Background: Sugar beet (Beta vulgaris sp. vulgaris) crops account for about 30% of world sugar. Sugar yield is compromised by reproductive growth hence crops must remain vegetative until harvest. Prolonged exposure to cold temperature (vernalization) in the range 6 degrees C to 12 degrees C induces reproductive growth, leading to bolting (rapid elongation of the main stem) and flowering. Spring cultivation of crops in cool temperate climates makes them vulnerable to vernalization and hence bolting, which is initiated in the apical shoot meristem in processes involving interaction between gibberellin (GA) hormones and vernalization. The underlying mechanisms are unknown and genome scale next generation sequencing approaches now offer comprehensive strategies to investigate them; enabling the identification of novel targets for bolting control in sugar beet crops. In this study, we demonstrate the application of an mRNA-Seq based strategy for this purpose.

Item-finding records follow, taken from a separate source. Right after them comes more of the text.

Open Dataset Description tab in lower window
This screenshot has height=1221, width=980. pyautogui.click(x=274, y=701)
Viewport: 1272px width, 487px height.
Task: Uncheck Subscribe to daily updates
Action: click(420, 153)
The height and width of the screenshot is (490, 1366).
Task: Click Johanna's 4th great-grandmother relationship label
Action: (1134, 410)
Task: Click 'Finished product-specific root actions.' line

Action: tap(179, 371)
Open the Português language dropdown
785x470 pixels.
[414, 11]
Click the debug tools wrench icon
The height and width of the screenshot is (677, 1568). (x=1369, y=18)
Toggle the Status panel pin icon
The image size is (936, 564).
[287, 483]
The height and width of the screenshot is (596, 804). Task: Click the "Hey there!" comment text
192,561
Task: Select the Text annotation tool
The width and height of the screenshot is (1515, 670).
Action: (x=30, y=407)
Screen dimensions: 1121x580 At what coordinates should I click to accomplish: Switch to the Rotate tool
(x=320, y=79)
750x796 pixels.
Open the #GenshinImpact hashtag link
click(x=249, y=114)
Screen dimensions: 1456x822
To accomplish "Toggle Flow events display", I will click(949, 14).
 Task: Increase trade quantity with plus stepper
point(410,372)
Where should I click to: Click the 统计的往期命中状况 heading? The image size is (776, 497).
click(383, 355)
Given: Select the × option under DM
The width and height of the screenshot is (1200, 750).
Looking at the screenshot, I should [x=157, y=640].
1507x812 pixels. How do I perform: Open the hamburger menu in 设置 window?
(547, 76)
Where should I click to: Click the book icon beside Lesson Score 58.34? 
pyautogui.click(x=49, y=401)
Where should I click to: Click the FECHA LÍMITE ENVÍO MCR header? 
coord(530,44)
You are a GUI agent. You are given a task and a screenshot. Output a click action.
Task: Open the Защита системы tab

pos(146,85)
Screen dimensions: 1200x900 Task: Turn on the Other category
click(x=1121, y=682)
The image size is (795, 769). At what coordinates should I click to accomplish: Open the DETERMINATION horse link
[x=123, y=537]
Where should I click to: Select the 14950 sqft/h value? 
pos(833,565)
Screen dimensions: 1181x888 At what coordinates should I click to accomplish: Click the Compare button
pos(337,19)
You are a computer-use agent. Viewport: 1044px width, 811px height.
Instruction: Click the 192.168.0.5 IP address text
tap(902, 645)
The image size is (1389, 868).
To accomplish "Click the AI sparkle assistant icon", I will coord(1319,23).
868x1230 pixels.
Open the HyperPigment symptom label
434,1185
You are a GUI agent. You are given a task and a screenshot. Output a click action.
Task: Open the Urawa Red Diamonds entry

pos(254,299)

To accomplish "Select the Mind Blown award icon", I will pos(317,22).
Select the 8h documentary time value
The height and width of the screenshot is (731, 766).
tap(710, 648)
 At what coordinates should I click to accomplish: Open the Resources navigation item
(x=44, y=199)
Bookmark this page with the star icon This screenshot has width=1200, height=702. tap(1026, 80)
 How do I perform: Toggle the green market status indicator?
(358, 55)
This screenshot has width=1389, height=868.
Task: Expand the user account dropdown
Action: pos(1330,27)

Results: There is no sugar beet reference genome, or public expression array platforms. We therefore used RNA-Seq to generate the first reference transcriptome. We next performed digital gene expression profiling using shoot apex mRNA from two sugar beet cultivars with and without applied GA, and also a vernalized cultivar with and without applied GA. Subsequent bioinformatics analyses identified transcriptional changes associated with genotypic difference and experimental treatments. Analysis of expression profiles in response to vernalization and GA treatment suggested previously unsuspected roles for a RAV1-like AP2/B3 domain protein in vernalization and efflux transporters in the GA response.
Conclusions: Next generation RNA-Seq enabled the generation of the first reference transcriptome for sugar beet and the study of global transcriptional responses in the shoot apex to vernalization and GA treatment, without the need for a reference genome or established array platforms. Comprehensive bioinformatic analysis identified transcriptional programmes associated with different sugar beet genotypes as well as biological treatments; thus providing important new opportunities for basic scientists and sugar beet breeders. Transcriptome-scale identification of agronomically important traits as used in this study should be widely applicable to all crop plants where genomic resources are limiting.